Penile metastasis of urothelial carcinoma diagnosed by fine-needle aspiration

Department of Pathology, Escola Paulista de Medicina, UNIFESP (Federal University of São Paulo)

This is an open-access article distributed under the terms of the Creative Commons Attribution License, which permits unrestricted use, distribution, and reproduction in any medium, provided the original work is properly cited.

This article was originally published by Medknow Publications and was migrated to Scientific Scholar after the change of Publisher.
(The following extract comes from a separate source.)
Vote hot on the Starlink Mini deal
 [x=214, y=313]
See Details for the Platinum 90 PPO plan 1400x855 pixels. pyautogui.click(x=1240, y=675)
Penile neoplasms are rare and can be primary or represent metastasis or local recurrence. The most common primary cancer of the penis is squamous cell carcinoma, accounting for 95% of all cancers. In spite of the rich vascularity of the organ, penile metastases are uncommon. Cutaneous metastasis of urothelial carcinoma (UC) is extremely rare and generally accepted as the late manifestation of a systemic spread. By 1998, approximately 500 cases of penile metastasis had been reported worldwide. However, only few case reports and series of fine-needle aspiration cytology (FNAC) of penile tumors have been documented. We report a case of penile metastasis from UC diagnosed by FNAC and describe the cytomorphological findings with an emphasis on cercariform cells. Although not commonly used, FNA of penile nodules can be effective in diagnosing recurrence or metastasis and avoiding surgical procedures, thus being an excellent initial procedure in the diagnostic approach.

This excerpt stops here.